Not to mention the increased risk of death due to impared judgement. I'd take the coumadin.



Nancy said:
People with congestive heart failure can develop ascites which can impair the liver. Coumadin is metabolized in the liver. Drinking alcohol beyond modest levels impairs your liver.

As you age with your heart problems, you are going to need every piece of your liver that you can possibly conserve.

There may even be drugs that you need desparately as you go along that are also metabolized in your liver.

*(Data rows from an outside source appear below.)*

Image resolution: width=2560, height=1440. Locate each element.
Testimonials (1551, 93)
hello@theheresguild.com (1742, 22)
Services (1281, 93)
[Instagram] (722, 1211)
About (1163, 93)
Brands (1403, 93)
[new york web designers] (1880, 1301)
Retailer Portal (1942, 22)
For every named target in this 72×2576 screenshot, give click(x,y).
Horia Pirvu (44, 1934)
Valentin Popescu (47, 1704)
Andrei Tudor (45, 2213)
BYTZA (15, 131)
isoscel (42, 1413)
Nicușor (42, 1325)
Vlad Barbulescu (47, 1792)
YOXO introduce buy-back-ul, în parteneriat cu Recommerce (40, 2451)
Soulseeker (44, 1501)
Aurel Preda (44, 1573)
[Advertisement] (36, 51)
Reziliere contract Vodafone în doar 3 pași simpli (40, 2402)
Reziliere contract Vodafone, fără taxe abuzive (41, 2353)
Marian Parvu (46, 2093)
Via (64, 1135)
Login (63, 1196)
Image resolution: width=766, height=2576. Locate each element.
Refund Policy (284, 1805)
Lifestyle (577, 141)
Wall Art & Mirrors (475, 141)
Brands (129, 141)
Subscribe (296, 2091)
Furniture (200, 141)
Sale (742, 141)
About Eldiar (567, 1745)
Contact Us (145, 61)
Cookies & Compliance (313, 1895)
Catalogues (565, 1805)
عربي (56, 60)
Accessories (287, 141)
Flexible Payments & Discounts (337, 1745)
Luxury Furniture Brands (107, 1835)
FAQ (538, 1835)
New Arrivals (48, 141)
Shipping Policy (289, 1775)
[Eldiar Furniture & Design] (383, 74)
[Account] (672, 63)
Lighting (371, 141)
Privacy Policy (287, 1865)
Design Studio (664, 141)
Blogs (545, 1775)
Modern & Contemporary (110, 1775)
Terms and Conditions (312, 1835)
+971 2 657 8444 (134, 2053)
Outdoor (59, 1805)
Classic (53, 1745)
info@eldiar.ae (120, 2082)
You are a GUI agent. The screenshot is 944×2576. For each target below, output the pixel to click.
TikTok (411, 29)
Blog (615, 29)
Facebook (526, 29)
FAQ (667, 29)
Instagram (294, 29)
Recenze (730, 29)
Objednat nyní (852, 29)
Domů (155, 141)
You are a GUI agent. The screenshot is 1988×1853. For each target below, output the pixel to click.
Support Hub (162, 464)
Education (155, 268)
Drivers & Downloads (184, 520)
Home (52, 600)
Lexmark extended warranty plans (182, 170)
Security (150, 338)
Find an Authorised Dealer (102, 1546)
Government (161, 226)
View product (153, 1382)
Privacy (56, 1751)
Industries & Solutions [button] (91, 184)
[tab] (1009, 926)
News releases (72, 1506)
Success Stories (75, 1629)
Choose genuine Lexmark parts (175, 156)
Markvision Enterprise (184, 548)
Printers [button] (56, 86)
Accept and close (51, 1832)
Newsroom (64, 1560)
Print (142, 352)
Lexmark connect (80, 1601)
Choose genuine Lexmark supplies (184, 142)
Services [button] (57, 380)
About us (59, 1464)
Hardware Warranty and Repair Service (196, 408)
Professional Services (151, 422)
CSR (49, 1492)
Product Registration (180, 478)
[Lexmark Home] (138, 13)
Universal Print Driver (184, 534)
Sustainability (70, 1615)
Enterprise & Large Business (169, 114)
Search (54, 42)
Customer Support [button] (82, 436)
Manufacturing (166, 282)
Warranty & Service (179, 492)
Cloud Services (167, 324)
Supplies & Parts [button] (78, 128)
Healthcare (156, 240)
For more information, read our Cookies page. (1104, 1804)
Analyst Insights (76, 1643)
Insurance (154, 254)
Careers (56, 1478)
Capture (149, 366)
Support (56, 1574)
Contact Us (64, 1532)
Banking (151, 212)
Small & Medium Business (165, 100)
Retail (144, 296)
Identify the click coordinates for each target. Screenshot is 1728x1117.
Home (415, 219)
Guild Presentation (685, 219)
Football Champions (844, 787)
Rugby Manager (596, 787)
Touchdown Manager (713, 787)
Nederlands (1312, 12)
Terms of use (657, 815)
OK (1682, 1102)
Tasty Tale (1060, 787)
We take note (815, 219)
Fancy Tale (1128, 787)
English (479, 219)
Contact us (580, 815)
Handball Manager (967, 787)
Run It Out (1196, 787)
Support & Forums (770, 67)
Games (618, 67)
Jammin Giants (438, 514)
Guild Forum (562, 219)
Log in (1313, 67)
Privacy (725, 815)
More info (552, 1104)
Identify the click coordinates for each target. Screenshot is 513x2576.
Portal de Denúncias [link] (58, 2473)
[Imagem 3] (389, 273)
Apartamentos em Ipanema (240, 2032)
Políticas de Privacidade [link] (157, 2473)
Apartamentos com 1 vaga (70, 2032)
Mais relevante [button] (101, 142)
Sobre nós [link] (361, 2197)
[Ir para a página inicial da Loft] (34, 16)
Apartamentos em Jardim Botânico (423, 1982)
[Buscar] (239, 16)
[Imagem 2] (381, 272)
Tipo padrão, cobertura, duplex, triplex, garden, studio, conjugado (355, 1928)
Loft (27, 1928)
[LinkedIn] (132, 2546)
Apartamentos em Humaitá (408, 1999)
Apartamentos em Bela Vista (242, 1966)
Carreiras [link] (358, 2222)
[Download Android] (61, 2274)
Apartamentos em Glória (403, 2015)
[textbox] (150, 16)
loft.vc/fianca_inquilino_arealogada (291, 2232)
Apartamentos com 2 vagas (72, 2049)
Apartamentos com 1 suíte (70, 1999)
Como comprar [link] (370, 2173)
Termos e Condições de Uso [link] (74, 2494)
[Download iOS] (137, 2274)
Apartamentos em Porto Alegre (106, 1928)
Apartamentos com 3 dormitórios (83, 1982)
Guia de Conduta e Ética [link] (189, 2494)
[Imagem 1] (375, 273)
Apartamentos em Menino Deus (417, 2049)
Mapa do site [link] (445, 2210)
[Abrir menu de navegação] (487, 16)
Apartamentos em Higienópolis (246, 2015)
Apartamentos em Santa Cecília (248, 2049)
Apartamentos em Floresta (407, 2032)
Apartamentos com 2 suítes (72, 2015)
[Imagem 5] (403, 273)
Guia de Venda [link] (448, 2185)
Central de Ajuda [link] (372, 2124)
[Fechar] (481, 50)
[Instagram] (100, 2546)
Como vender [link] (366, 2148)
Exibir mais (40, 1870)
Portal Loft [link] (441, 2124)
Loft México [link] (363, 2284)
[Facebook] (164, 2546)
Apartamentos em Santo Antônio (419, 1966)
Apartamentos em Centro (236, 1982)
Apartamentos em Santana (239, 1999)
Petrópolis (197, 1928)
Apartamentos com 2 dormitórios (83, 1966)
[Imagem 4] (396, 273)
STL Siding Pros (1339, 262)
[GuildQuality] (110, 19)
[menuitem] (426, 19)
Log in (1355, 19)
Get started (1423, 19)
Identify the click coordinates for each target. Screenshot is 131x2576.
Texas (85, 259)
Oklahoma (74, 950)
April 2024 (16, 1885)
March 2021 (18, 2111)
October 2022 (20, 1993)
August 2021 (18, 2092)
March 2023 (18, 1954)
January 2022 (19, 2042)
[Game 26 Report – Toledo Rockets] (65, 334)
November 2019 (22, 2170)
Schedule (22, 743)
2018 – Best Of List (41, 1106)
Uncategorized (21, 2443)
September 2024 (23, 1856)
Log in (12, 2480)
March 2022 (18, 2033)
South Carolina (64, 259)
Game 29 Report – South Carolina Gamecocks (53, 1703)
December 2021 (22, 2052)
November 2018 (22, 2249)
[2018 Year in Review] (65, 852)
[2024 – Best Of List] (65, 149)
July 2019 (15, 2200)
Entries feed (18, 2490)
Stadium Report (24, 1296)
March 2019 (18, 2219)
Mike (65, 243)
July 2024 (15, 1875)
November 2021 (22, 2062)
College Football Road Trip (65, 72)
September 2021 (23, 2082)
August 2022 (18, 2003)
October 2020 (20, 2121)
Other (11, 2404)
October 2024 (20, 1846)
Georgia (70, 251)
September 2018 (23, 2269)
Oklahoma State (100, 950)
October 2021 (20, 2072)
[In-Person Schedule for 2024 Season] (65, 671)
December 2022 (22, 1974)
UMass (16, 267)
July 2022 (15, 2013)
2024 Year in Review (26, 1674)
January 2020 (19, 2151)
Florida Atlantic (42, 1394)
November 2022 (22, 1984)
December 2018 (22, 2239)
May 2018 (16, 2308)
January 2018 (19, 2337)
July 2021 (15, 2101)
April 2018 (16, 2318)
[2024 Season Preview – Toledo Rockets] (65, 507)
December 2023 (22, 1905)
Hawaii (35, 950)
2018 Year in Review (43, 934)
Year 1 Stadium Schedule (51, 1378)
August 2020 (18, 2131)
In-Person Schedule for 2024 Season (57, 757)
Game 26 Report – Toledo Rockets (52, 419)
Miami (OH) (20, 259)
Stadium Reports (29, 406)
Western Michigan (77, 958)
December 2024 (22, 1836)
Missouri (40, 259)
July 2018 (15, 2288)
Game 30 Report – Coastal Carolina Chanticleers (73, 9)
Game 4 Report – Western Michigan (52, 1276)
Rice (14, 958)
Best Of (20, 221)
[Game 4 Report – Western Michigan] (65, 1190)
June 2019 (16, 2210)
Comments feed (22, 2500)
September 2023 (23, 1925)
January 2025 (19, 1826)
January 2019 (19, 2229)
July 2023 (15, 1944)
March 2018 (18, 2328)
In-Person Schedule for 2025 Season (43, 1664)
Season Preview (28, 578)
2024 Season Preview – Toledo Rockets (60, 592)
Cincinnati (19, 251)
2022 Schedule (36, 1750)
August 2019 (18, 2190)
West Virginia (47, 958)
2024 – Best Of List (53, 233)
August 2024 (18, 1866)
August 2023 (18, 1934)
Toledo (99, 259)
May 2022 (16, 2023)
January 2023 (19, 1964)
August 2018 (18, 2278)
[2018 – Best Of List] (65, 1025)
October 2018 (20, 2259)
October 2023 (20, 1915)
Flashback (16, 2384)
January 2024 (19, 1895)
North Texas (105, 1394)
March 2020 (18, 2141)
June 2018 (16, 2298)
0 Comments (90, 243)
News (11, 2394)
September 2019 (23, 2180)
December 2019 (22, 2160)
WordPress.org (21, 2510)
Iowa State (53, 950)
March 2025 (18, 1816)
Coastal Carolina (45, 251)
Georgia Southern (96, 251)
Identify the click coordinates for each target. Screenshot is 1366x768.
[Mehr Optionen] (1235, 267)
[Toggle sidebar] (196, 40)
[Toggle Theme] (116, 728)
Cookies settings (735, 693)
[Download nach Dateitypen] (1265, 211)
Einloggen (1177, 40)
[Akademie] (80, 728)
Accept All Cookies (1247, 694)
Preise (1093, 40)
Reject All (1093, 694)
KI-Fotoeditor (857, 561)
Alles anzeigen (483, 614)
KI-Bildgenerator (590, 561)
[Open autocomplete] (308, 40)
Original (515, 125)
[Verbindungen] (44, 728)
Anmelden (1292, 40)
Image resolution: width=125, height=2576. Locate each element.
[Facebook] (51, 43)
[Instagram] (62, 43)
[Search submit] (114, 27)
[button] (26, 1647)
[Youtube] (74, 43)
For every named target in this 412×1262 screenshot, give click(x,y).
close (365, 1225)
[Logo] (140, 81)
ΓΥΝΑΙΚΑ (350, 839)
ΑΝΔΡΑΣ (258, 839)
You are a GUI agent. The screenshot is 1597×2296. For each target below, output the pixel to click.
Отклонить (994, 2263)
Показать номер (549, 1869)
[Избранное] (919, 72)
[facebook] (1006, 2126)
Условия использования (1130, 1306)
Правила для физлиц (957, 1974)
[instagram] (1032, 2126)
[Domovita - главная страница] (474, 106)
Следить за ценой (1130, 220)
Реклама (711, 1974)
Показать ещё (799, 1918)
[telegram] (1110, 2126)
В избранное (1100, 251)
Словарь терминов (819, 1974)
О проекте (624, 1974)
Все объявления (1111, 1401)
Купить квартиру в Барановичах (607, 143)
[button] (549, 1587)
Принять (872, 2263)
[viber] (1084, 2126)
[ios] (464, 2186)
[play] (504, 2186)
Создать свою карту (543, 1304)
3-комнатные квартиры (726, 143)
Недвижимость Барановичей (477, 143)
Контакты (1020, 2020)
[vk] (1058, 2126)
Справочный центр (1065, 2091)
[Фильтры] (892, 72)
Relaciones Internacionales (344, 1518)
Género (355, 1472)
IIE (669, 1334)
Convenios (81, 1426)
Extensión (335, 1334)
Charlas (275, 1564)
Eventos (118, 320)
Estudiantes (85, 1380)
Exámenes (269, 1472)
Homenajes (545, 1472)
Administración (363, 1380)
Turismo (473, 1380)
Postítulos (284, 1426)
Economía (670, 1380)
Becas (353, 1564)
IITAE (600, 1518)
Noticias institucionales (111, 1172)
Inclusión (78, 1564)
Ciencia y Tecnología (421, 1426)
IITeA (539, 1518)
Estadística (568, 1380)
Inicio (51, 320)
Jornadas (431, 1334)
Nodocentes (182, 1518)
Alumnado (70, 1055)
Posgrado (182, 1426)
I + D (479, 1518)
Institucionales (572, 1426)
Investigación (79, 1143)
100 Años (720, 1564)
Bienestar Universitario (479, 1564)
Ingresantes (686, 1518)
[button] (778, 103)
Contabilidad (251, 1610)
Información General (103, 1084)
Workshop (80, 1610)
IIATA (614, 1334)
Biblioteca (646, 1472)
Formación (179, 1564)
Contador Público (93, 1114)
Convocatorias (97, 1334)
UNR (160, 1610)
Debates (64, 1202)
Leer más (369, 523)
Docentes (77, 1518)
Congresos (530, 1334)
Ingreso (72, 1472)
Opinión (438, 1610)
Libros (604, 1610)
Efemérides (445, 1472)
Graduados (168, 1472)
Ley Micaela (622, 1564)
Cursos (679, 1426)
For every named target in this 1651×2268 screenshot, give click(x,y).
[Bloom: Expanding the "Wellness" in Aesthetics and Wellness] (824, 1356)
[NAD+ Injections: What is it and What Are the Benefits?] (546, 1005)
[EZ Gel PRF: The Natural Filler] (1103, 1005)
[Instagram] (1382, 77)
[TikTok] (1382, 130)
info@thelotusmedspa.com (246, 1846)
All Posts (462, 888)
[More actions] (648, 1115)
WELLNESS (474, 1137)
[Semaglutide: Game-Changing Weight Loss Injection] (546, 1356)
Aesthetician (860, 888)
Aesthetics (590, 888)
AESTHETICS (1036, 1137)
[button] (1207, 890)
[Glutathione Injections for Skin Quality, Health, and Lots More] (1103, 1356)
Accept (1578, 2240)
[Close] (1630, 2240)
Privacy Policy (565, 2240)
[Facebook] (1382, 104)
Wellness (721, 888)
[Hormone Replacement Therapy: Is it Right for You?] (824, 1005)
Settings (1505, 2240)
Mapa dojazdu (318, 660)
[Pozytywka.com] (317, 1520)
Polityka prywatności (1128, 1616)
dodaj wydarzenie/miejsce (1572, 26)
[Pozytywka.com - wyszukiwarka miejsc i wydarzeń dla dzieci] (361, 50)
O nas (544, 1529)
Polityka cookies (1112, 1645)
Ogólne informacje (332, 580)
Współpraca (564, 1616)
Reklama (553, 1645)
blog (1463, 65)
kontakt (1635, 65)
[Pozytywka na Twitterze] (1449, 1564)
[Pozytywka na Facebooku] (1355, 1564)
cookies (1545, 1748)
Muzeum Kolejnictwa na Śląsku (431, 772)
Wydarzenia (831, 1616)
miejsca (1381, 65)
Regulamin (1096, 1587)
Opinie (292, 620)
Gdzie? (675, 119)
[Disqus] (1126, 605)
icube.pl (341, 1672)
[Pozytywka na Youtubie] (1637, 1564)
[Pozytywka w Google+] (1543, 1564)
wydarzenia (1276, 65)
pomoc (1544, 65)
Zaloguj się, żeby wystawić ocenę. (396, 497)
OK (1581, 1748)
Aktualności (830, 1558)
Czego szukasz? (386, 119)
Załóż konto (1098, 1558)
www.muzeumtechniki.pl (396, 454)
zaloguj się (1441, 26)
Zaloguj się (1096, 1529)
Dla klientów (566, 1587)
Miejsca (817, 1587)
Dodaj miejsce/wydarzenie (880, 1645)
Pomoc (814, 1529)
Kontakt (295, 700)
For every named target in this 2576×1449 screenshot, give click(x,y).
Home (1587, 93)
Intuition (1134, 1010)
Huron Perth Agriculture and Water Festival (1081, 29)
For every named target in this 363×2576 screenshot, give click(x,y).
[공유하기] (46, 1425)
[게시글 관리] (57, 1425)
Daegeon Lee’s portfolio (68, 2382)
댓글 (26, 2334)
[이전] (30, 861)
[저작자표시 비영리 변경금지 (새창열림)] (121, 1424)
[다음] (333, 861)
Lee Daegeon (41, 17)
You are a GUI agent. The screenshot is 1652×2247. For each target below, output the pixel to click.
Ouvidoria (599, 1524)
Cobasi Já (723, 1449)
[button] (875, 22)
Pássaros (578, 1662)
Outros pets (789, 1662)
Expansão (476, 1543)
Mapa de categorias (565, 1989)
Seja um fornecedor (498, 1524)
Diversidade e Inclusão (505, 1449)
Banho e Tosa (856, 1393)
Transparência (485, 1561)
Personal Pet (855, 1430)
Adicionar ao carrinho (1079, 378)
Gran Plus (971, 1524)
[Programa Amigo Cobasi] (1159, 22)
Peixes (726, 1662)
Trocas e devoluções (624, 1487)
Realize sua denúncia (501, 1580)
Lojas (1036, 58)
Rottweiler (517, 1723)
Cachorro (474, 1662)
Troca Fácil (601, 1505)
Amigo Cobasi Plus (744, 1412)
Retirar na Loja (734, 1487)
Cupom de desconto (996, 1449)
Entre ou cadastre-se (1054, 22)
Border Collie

Be the best you can to yourself. It may be loads of fun now to party hardy, but in the future, you may have regrets.
 
the coumadin replacement...

the coumadin replacement...

It is what I do wish for every day, that there will be a 'new and improved' coumadin, something more similar to ASA....but I wonder about the long term potential for side effects, such as cancer with these new meds. I have not read up on too many really bad things as far as cancer (if I missed something, don't tell me!) ....at least not in the 30 years it has been in use.
 
There seems to be a little less cancer in people who take warfarin. It is not enough to say that warfarin prevents cancer, but at least in 50 years of use it has not been associated with a higher risk.
 
Besides the dabigatran that I posted about the other day, there is another drug being tested to replace warfarin. Look at www.warfarinfo.com/bay597939.htm
So far it does not even have a generic name jet alone a brand name. It does not seem to be undergoing tests in valvers either. There does not appear to be anything that will replace warfarin for valvers until well after 2010.
 
Even thow the warfarin sounds ssscary, i would rather my son be taking that, than a new drug on the market. Especially after listening to all your success storys.